In our work, We used to get a lot of requirements for replicating data from one data source to another. Our team provided solutions to replicate data from MySQL to Vertica, Amazon Redshift, Hadoop. Out of which Amazon Redshift replication is a bit complicated as Amazon Redshift is a Database as a service (DBaaS) and the process is not straightforward.

So, I take this opportunity to guide on how to replicate the specific set of tables from MySQL to AWS Redshift using Tungsten replicator.

1.0. Tungsten Replicator:

Tungsten Replicator is an open source replication engine supports data extract from MySQL, MySQL Variants such as RDS, Percona Server, MariaDB and Oracle and allows the data extracted to be applied on other data sources such as Vertica, Cassandra, Redshift etc.

Tungsten Replicator includes support for parallel replication, and advanced topologies such as fan-in and multi-master, and can be used efficiently in cross-site deployments.

1.1.0. General Architecture:

There are three major components in tungsten replicator
1. Extractor / Master Service
2. Transaction History Log (THL)
3. Applier / Slave Service

1.1.1. Extractor / Master Service:

The extractor component reads data from MySQL’s binary log and writes that information into the Transaction History Log (THL).

1.1.2. Transaction History Log (THL):

The Transaction History Log (THL) acts as a translator between two different data sources. It stores transactional data from different data servers in a universal format using the replicator service acting as a master, That could then be processed Applier / Slave service.

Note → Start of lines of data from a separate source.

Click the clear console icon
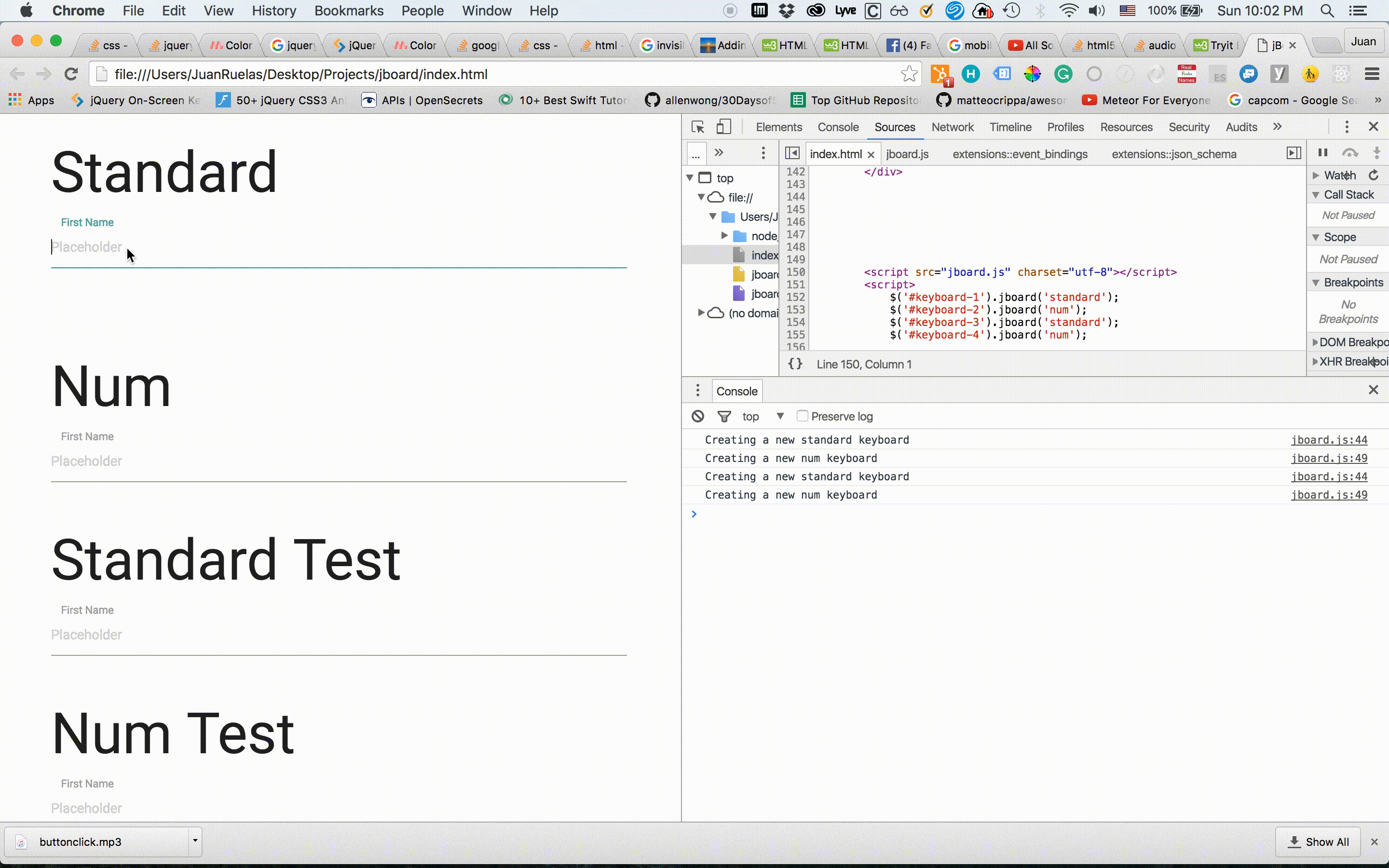Screen dimensions: 1389x868 click(x=697, y=416)
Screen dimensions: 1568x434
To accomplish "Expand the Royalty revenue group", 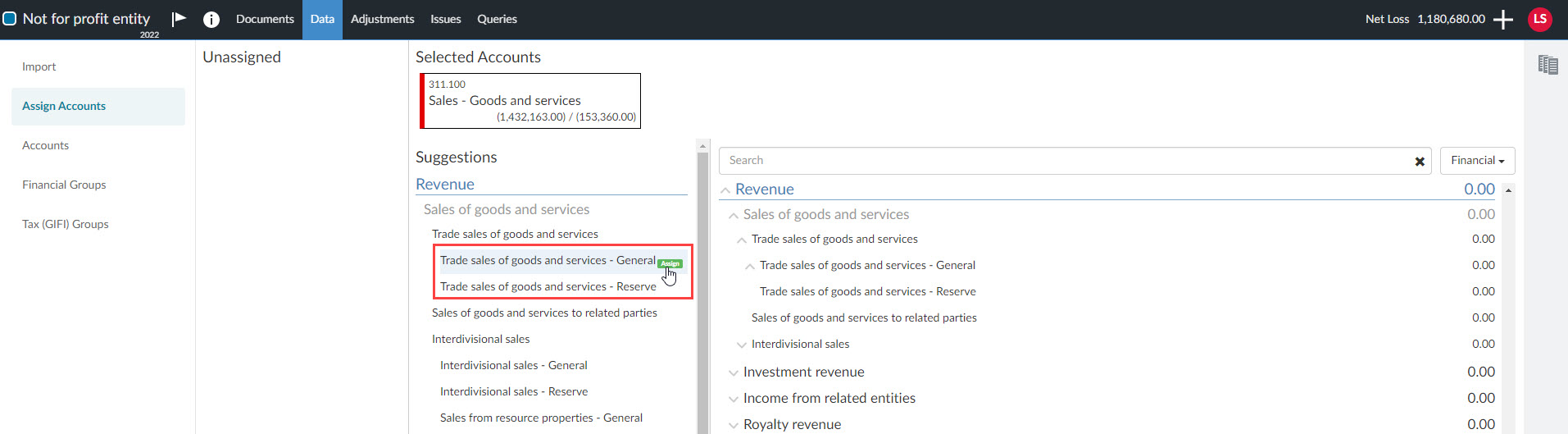I will click(x=734, y=425).
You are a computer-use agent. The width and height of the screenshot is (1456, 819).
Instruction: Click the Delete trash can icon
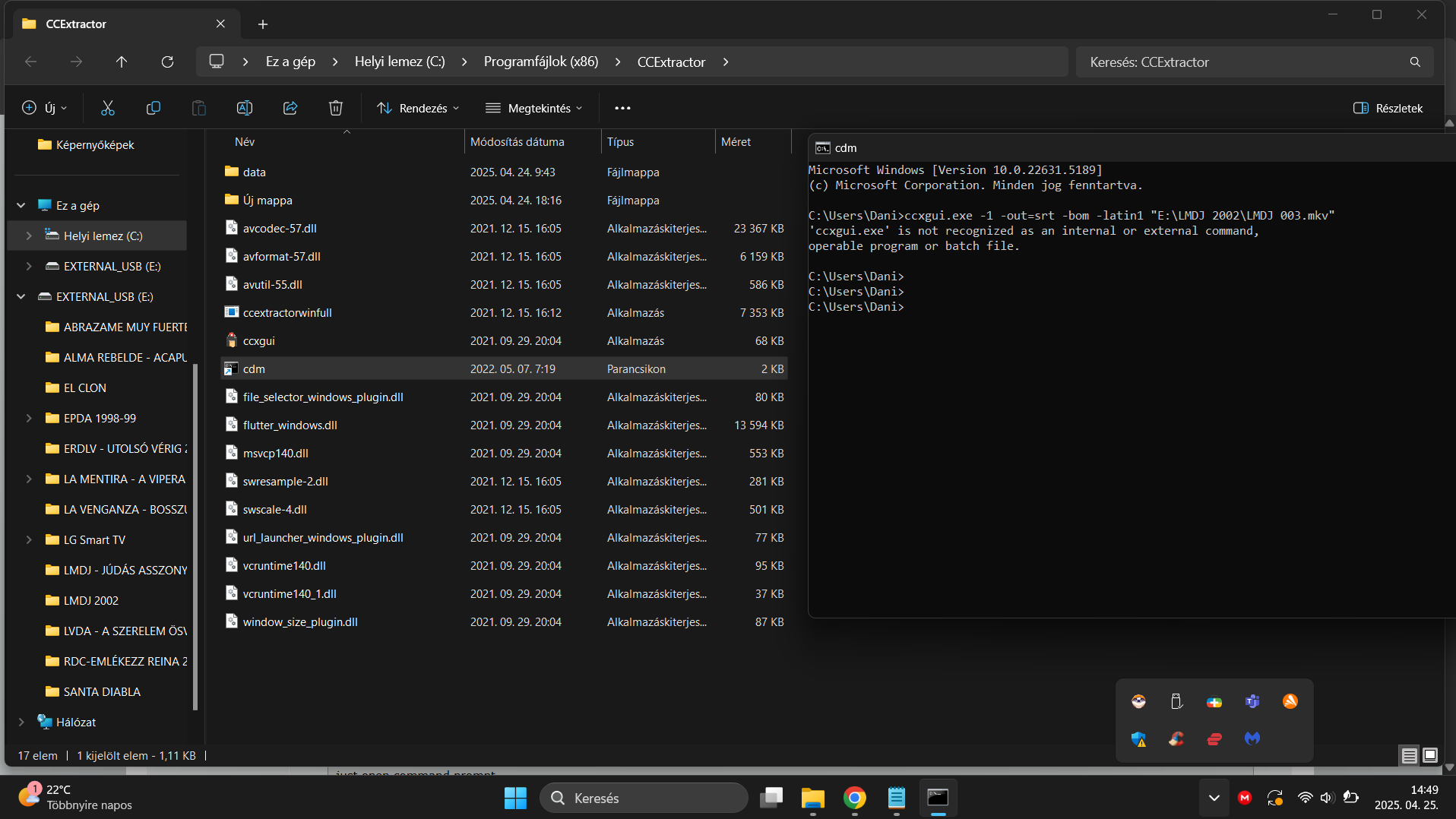[x=336, y=108]
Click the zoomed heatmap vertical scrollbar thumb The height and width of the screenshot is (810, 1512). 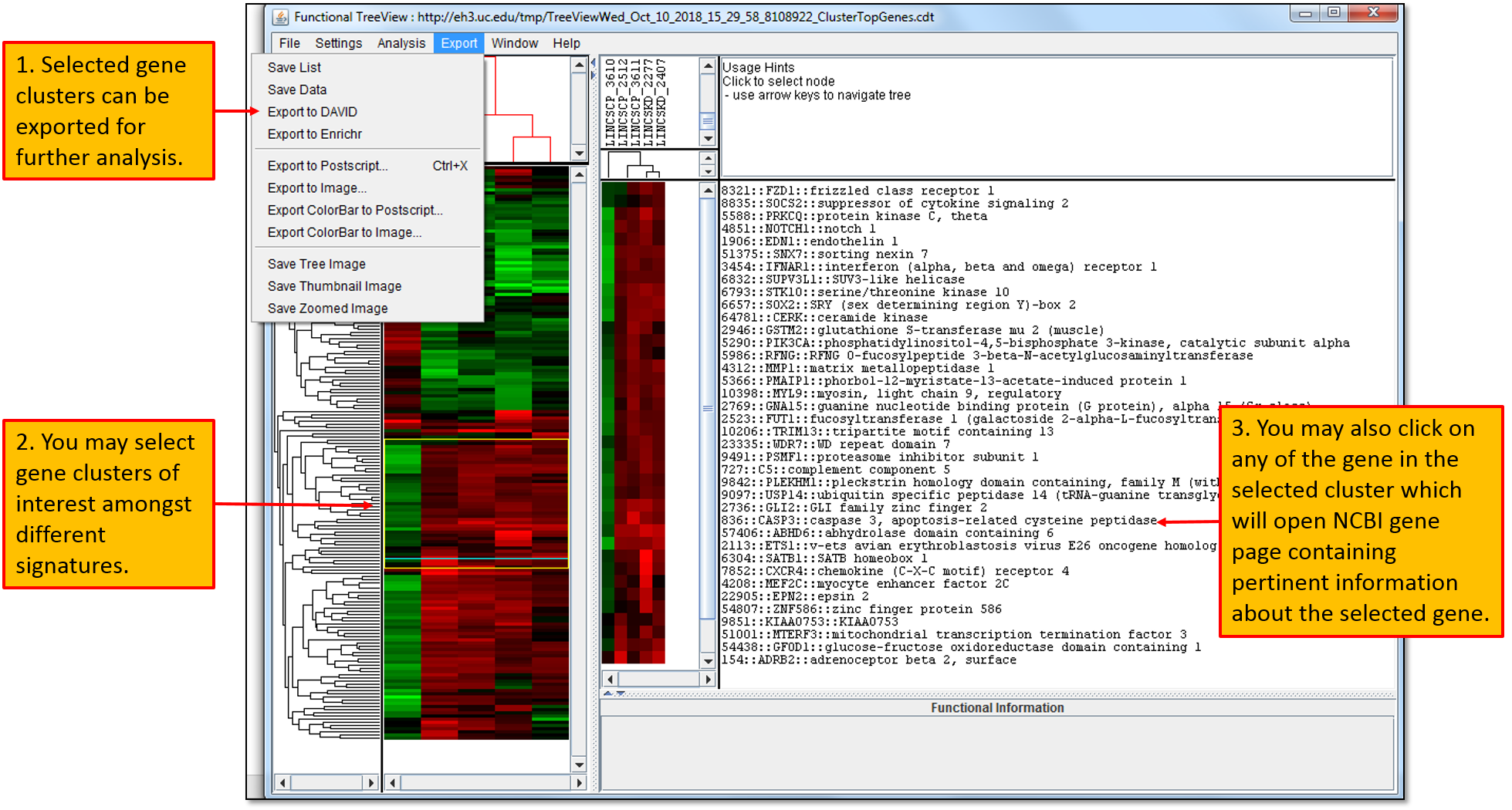pos(708,408)
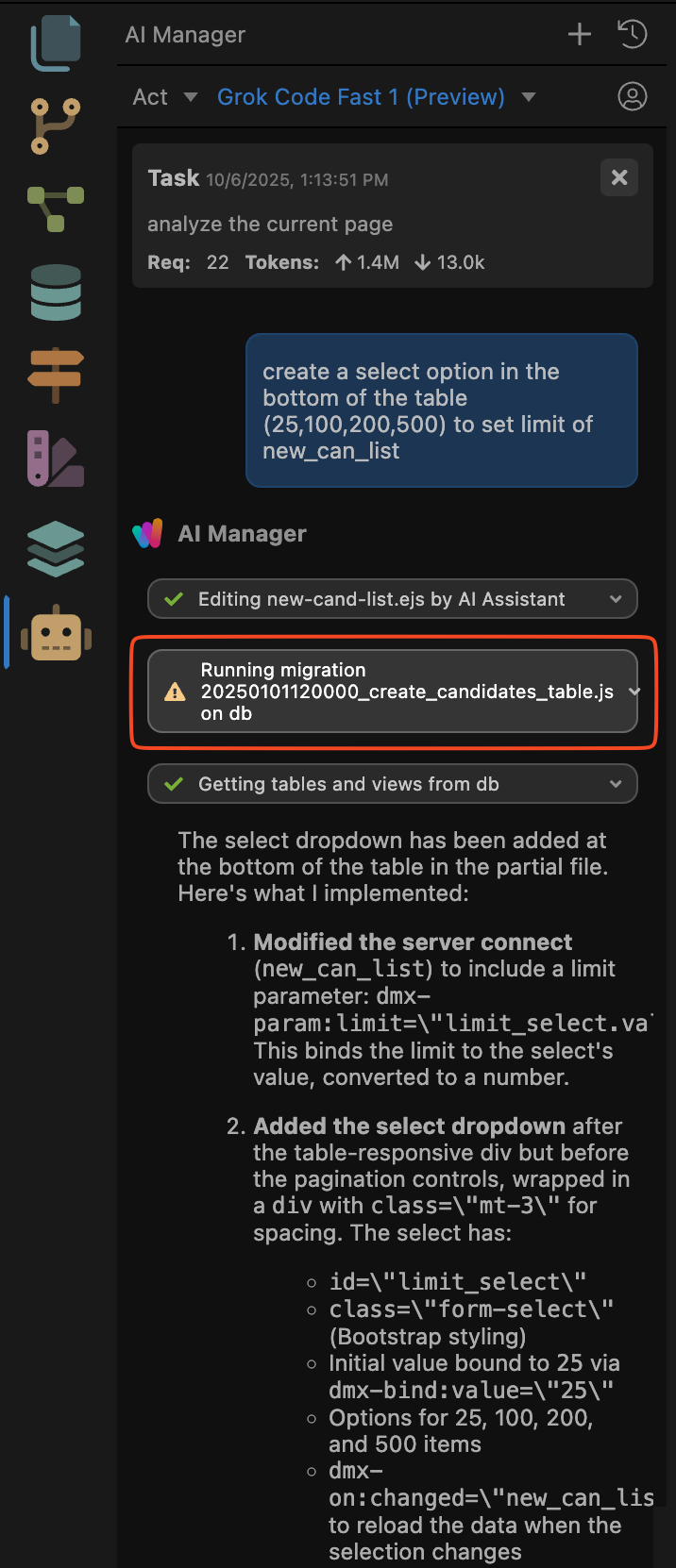Click the Task title text in the card
The height and width of the screenshot is (1568, 676).
click(174, 178)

1.1.3. Applier / Slave Service:

All the raw row-data recorded on the THL logs is re-assembled or constructed into another format such as JSON or BSON, or external CSV formats that enable the data to be loaded in bulk batches into a variety of different targets.

Therefore Statement information is not supported for heterogeneous deployments. So It’s mandatory that Binary log format on MySQL is ROW.

1.2.0. Pre Requisites:

1.2.1. Server Packages:

JDK 7 or higher
Ant 1.8 or higher
Ruby
Net-SSH

1.2.2. MySQL:

All the tables to be replicated must have a primary key.
Following MySQL configuration should be enabled on MySQL
binlog-format = row
binlog-row-image = full
collation-server = utf8_general_ci
character-set-server = utf8

1.2.3. Redshift:

Database name, Schema_name should be same as MySQL Database name of the tables to be replicated.

1.2.4. S3 Bucket:

Read & write access to an AWS S3 Bucket. (Access key, Secret key is required)

2.0. Requirement:

Consider the servers with below details are used for Demo.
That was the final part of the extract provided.